When I hear about wars on the news, I shake my head.  I confess that it discourages me to listen to what’s happening in Ukraine, Ethiopia, and more recently in Palestine (and there are so many others).  I say to myself, “Why can’t we live in peace?”  

 Over the past six months, I’ve come to better understand why the peoples of this world can’t live in peace with one another. You see, I was faced with a peculiar situation: the Quebec Revenue Agency accused my wife and me of an illegal act of which we thought we were innocent.  If we were found guilty, the fine was several thousand dollars. 

I naively thought that if I explained the situation to the Crown lawyer, she would understand and drop the charges against us.  But this was not the case.  After several weeks of searching, I found a lawyer willing to help us.  But I realized that the lawyer’s fees would be almost as high as the fine.  And if we lost, we’d have to pay the fine plus the lawyer’s fees. Seeing this injustice and feeling powerless against an impersonal government apparatus, I was angry.  And because it became clear that I couldn’t really fight it, I let this feeling of anger eat away at me from the inside, to the point where I began to cultivate an unhealthy hatred for the crown attorney.  Then I wanted revenge.  I imagined all kinds of scenarios to satisfy my vengeance.  It wasn’t pretty.  

It wasn’t until I integrated all this into my prayer that I began to understand.  Understand what, you might ask? To understand the depth of Jesus’ words.  In Luke’s Gospel, chapter 6, verses 27 and 28, Jesus says: “But I say to you who hear me:  Love your enemies, do good to those who hate you, bless those who curse you, pray for those who defame you.”  I was far, far away from that.  I wanted to cause harm to this lawyer who was the personification of this government apparatus that was hurting me. 

 

I began to realize that it was very difficult, if not impossible, to live these words of Jesus. 

But that’s what Jesus demands of us if we really want to follow him. I also realized that I’m no better than those people who go to war with each other.  They seek revenge for a wrong the other has done; and there’s no end to it.  But I understand, because this hatred and revenge were present in my heart.  And when those two have a hold on your heart, it’s impossible to love.  To love this crown attorney, to do her any good; no, I couldn’t.  It was hard enough to simply not wish her ill, let alone do her good.  

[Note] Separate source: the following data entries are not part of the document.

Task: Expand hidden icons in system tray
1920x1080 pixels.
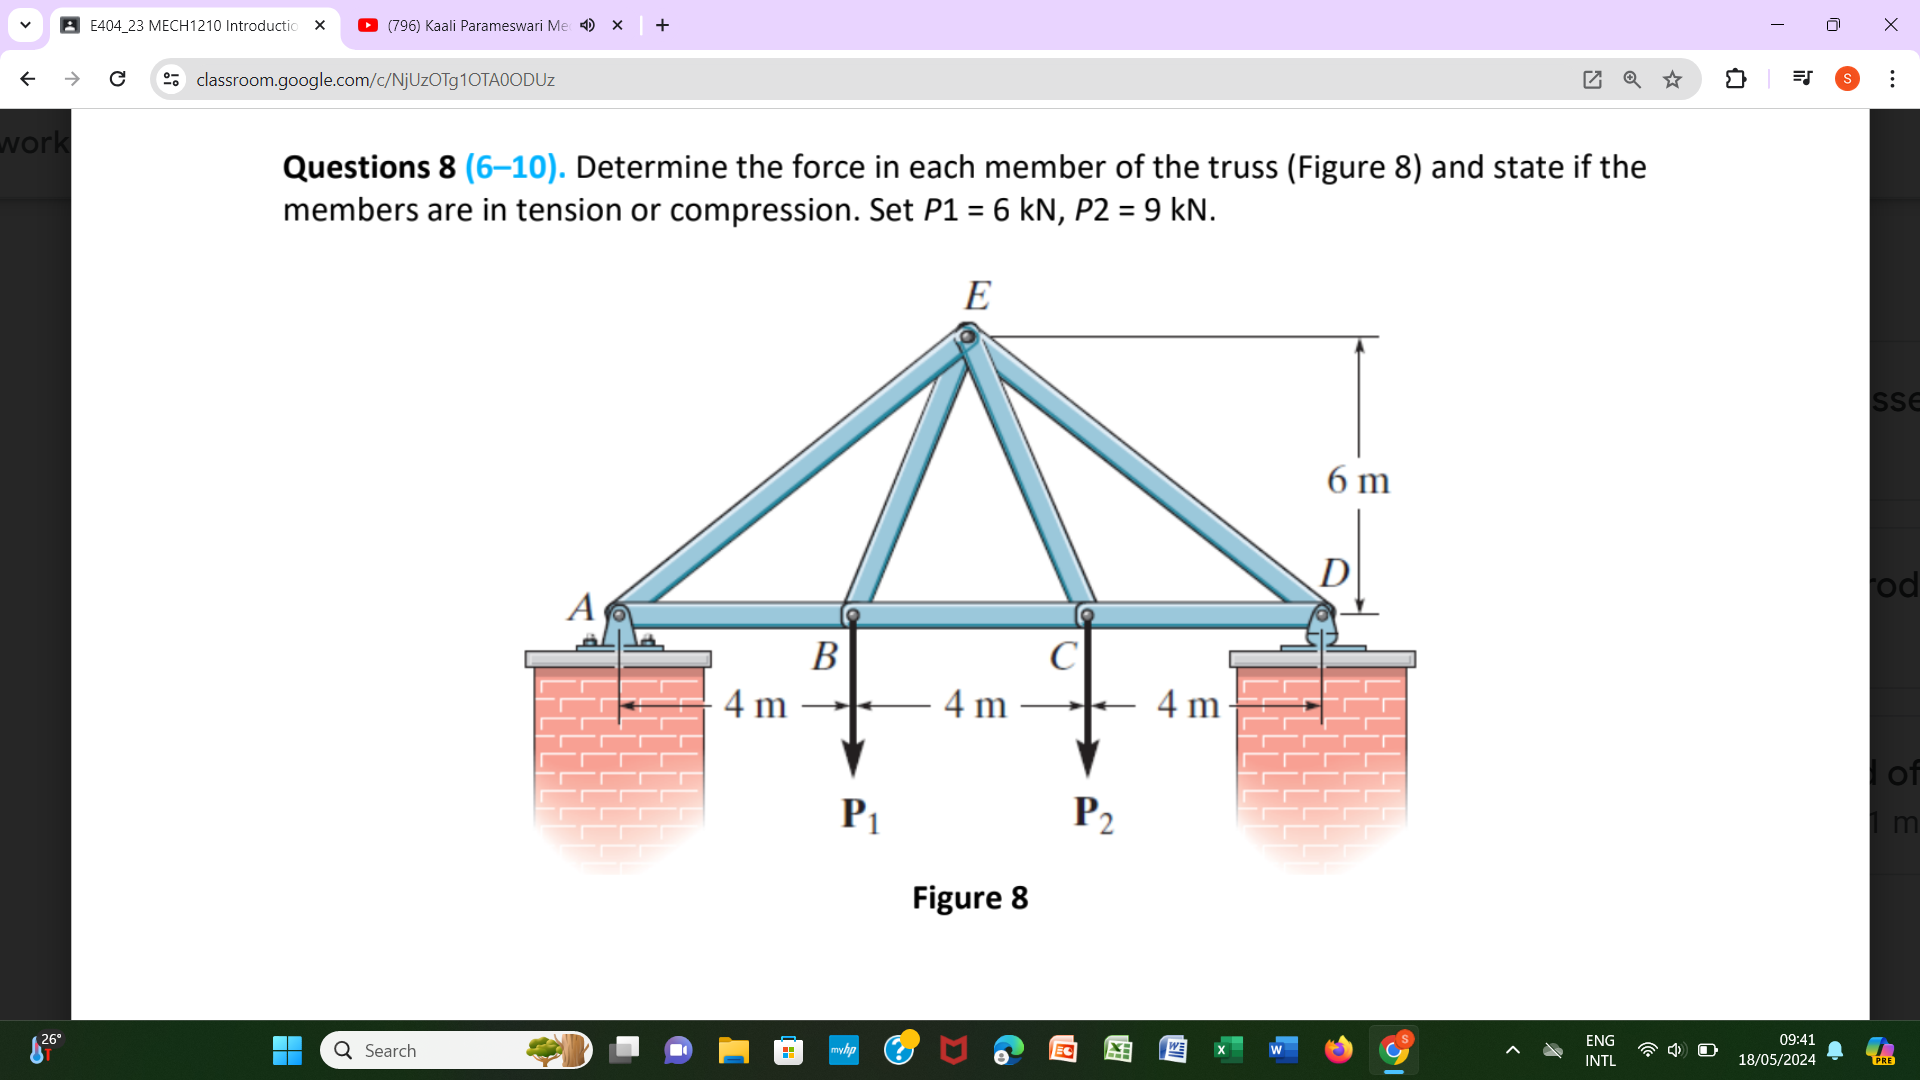Action: pos(1513,1050)
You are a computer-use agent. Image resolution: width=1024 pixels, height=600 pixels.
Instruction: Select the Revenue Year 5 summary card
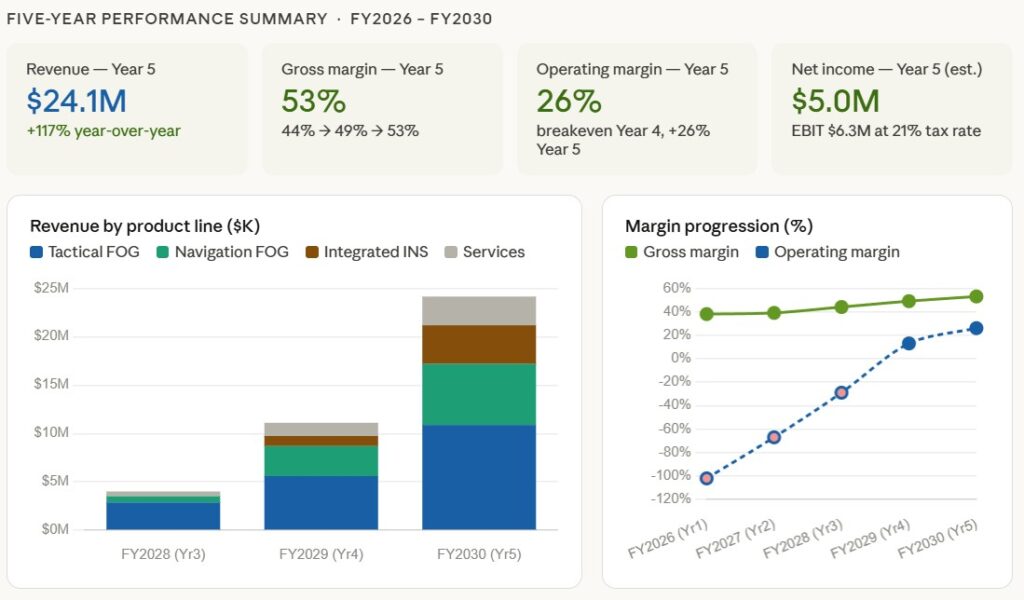coord(127,108)
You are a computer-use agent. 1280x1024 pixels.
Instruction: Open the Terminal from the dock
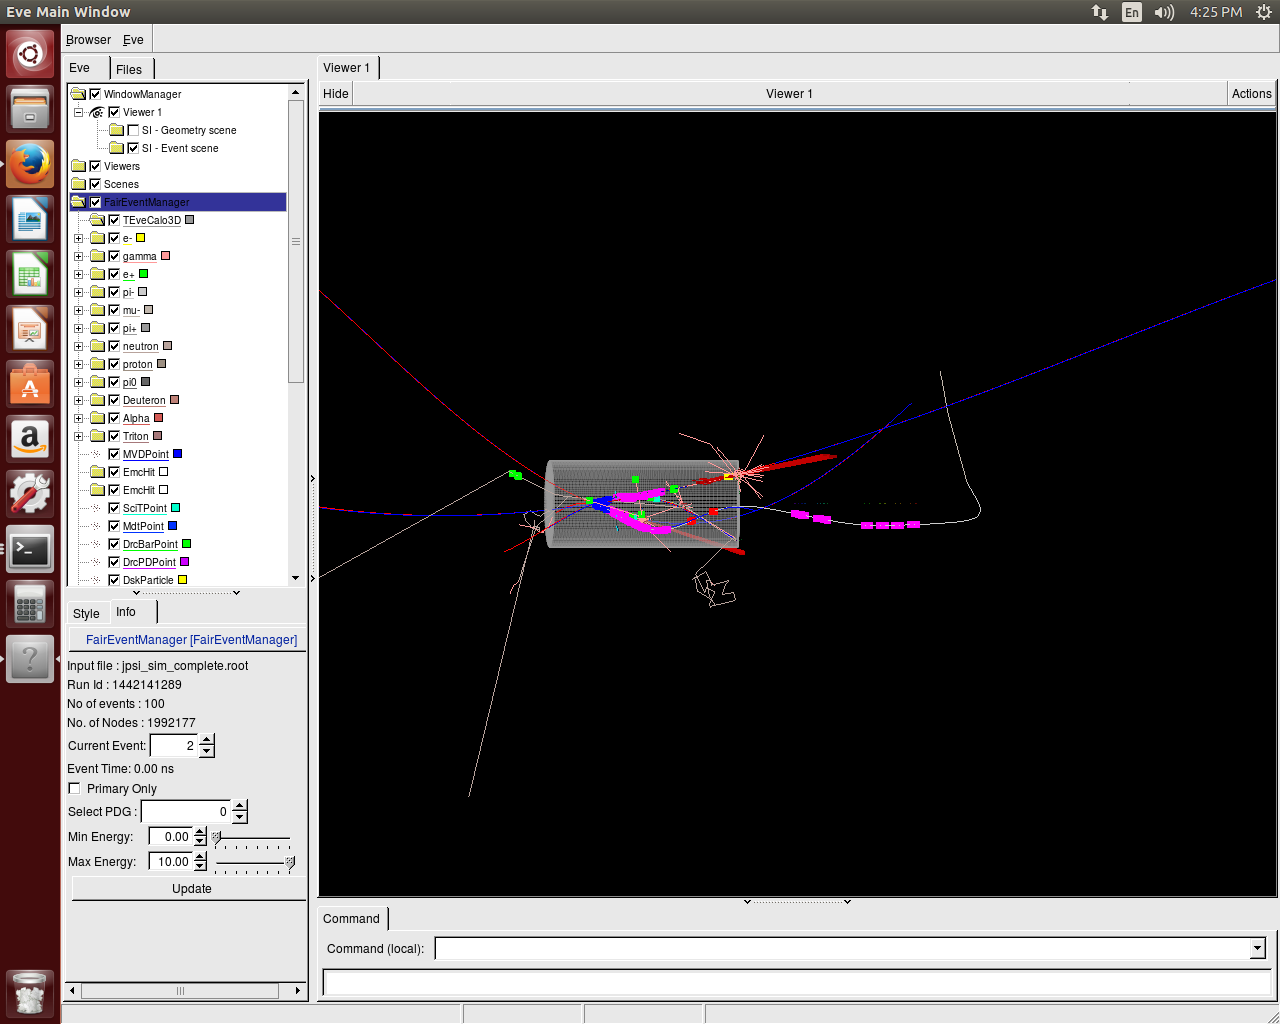click(30, 549)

  So what could I do?  I could continue to feed this hatred that was having a perverse effect on my being.  Or, I could begin to admit my weakness and ask God for help in living out these demanding words.  But to really live them. I just couldn’t go through it alone.  In Alcoholics Anonymous, one of the twelve steps is to admit that you need help from the Supreme Being, however you define this being.  I needed help.   Taking my prayer a step further, I saw that it’s only with Jesus that I can truly love my enemy. 

Jesus doesn’t ask me to do the impossible.  He’s asking me to love the other person who is, after all, just as vulnerable as I am.  The person who harms me wants to be able to feed his family, wants an education for his children, wants to live free of disease and poverty.  Loving is therefore the only way for me to get out of this hatred and vengeance; and it’s also the only way for my enemy to get out of his own hatred and vengeance.